KALSELMAJU.COM, BANJARBARU – Presiden Prabowo Subianto meresmikan sedikitnya 166 Sekolah Rakyat yang tersebar di berbagai daerah di Indonesia. Peresmian terpusat di Kota Banjarbaru, Kalimantan Selatan, Senin (12/1/2026).
Dalam acara peresmian tersebut turut hadir para wali asuh Sekolah Rakyat dari sejumlah provinsi, termasuk dari Papua. Mereka datang mendampingi perwakilan siswa yang mengikuti rangkaian kegiatan nasional Sekolah Rakyat.
Wali Asuh Sekolah Rakyat Menengah Atas (SRMA) 29 Jayapura, Stefy Wattimena, berharap program Sekolah Rakyat dapat terus berlanjut dan tidak berhenti pada masa pemerintahan Presiden Prabowo.
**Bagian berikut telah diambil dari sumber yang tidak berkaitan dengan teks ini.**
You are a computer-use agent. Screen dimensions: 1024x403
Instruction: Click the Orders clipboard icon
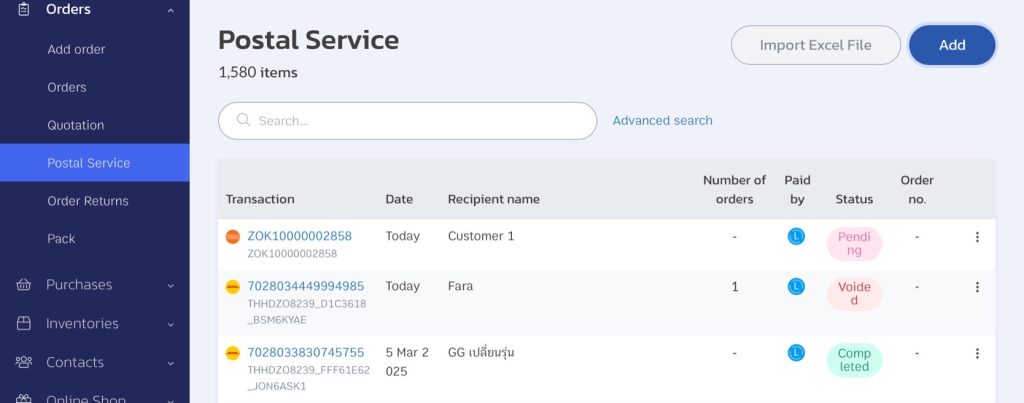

Menurut Stefy, Sekolah Rakyat merupakan program yang sangat tepat sasaran karena menyentuh langsung anak-anak dari keluarga kurang mampu, khususnya di Papua yang masih memiliki keterbatasan ekonomi di sejumlah wilayah.
“Program ini sangat diperlukan. Antusias anak-anak Papua sangat tinggi karena masih banyak yang kondisi ekonominya lemah. Tidak semuanya, tapi ada yang benar-benar membutuhkan Sekolah Rakyat,” ujar Stefy.
Dalam peresmian tersebut, Stefy mendampingi salah satu siswa asal Papua, Alfius Jemote, yang juga menjadi perwakilan Sekolah Rakyat Papua. Alfius turut terlibat dalam pembuatan video bersama siswa Sekolah Rakyat dari Aceh, Nusa Tenggara Timur (NTT), dan Makassar.
Stefy menjelaskan, penerimaan peserta didik Sekolah Rakyat tidak melalui pendaftaran terbuka. Data calon siswa berasal dari Kementerian Sosial melalui pendataan keluarga kurang mampu dan anak putus sekolah di berbagai daerah.
“Memang tidak ada pendaftaran. Program ini berdasarkan pendataan keluarga kurang mampu dan anak putus sekolah oleh Kementerian Sosial di setiap wilayah,” katanya.
Ia menilai keberlanjutan Sekolah Rakyat menjadi kunci pemerataan akses pendidikan, terutama bagi daerah dengan keterbatasan ekonomi seperti Papua, sehingga anak-anak tetap memiliki kesempatan untuk memperoleh pendidikan yang layak.